- **Directions for this task**
Please transcribe, word for word, only the lines from the one containing "Open the Voyager map style" through the last line of the records below, both included, and leave out every picture.

- **Provided records**
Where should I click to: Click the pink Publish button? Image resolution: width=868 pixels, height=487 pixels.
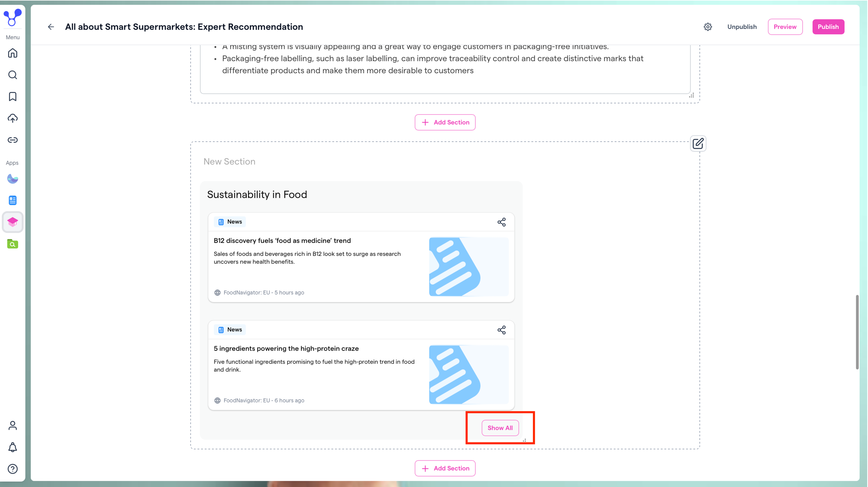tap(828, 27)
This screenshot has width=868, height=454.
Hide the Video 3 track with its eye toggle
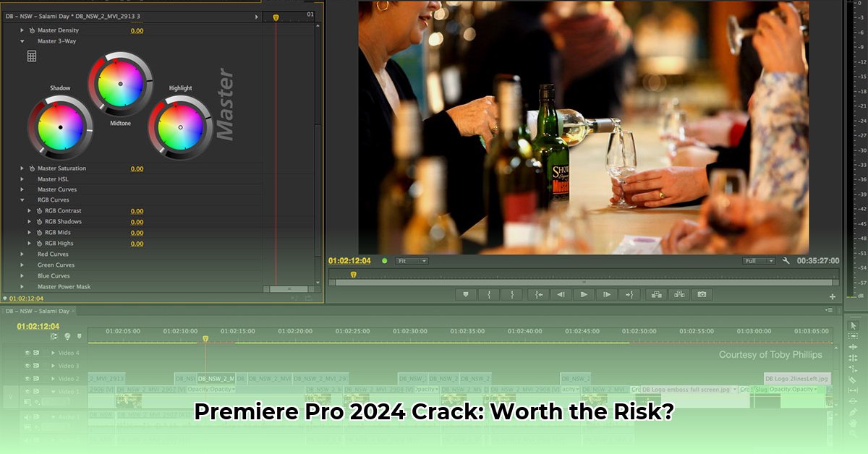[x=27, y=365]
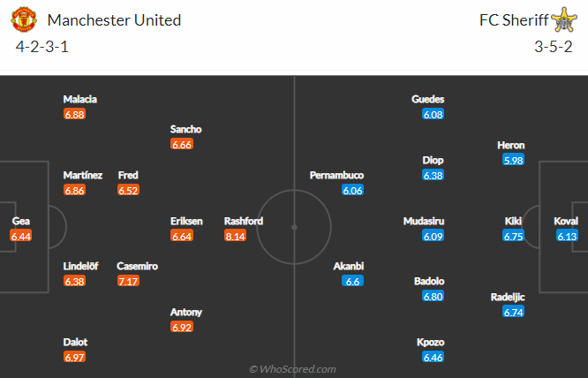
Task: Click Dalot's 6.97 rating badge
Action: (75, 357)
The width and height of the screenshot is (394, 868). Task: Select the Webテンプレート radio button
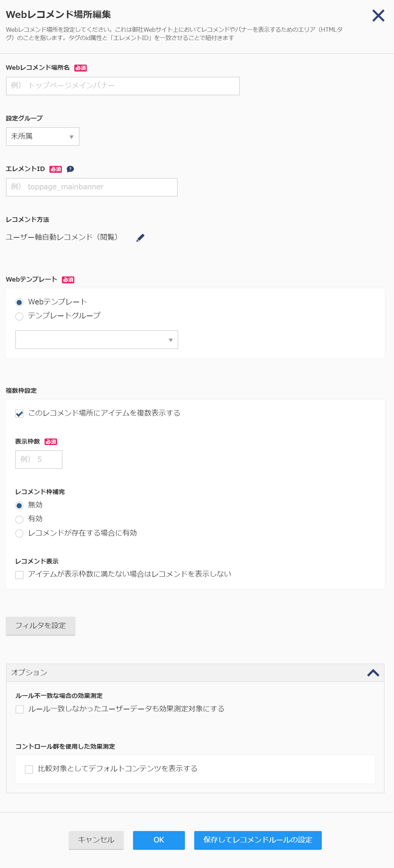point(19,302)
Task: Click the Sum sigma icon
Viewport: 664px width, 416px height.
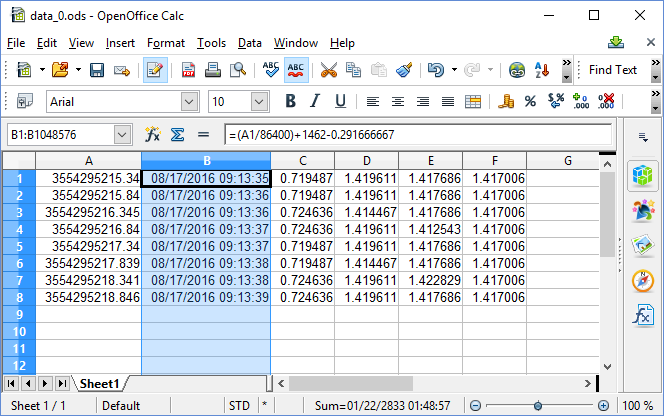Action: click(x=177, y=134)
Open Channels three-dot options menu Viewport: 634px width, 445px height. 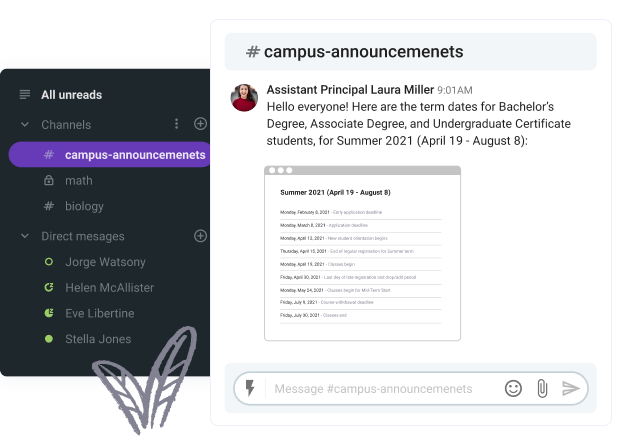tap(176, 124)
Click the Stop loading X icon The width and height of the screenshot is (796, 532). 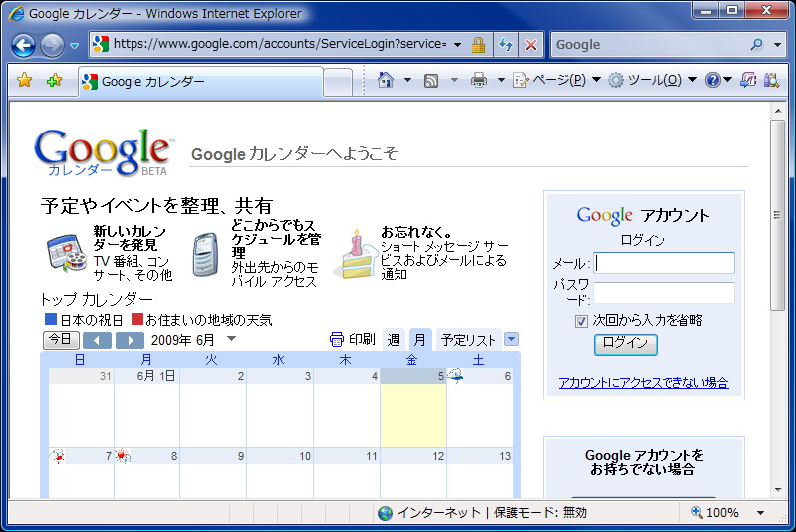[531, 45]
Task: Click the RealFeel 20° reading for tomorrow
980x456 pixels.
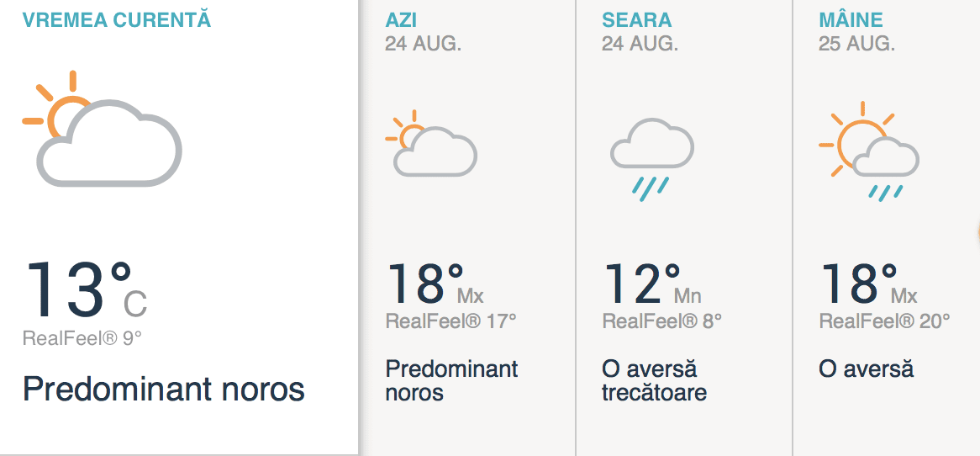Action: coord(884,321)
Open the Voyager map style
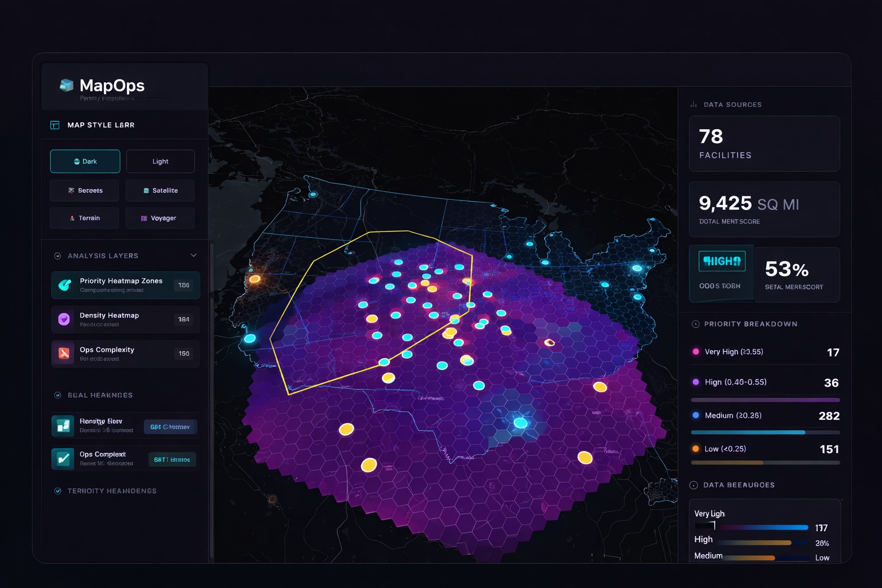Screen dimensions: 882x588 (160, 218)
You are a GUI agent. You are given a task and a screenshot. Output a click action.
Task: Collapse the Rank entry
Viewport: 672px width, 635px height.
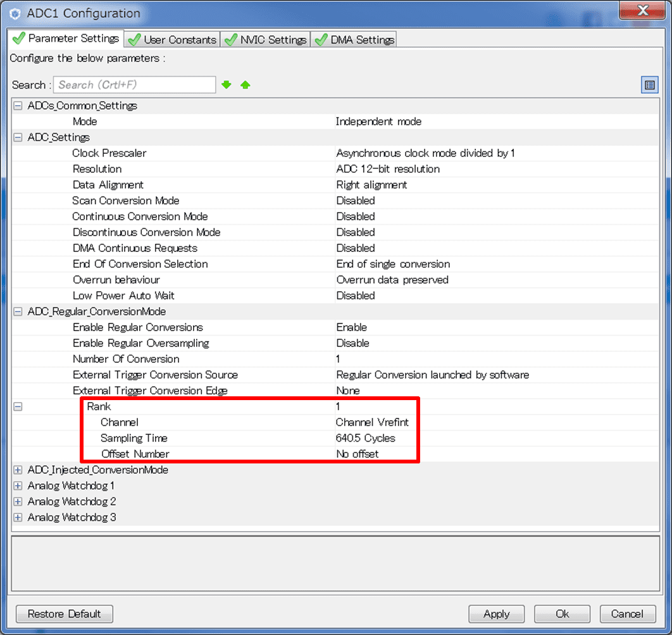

- **Response to the exercise**
Open the Voyager map style
Screen dimensions: 882x588 (160, 218)
You are a GUI agent. You are given a task and a screenshot. Output a click action.
Task: Collapse the Rank entry
Viewport: 672px width, 635px height.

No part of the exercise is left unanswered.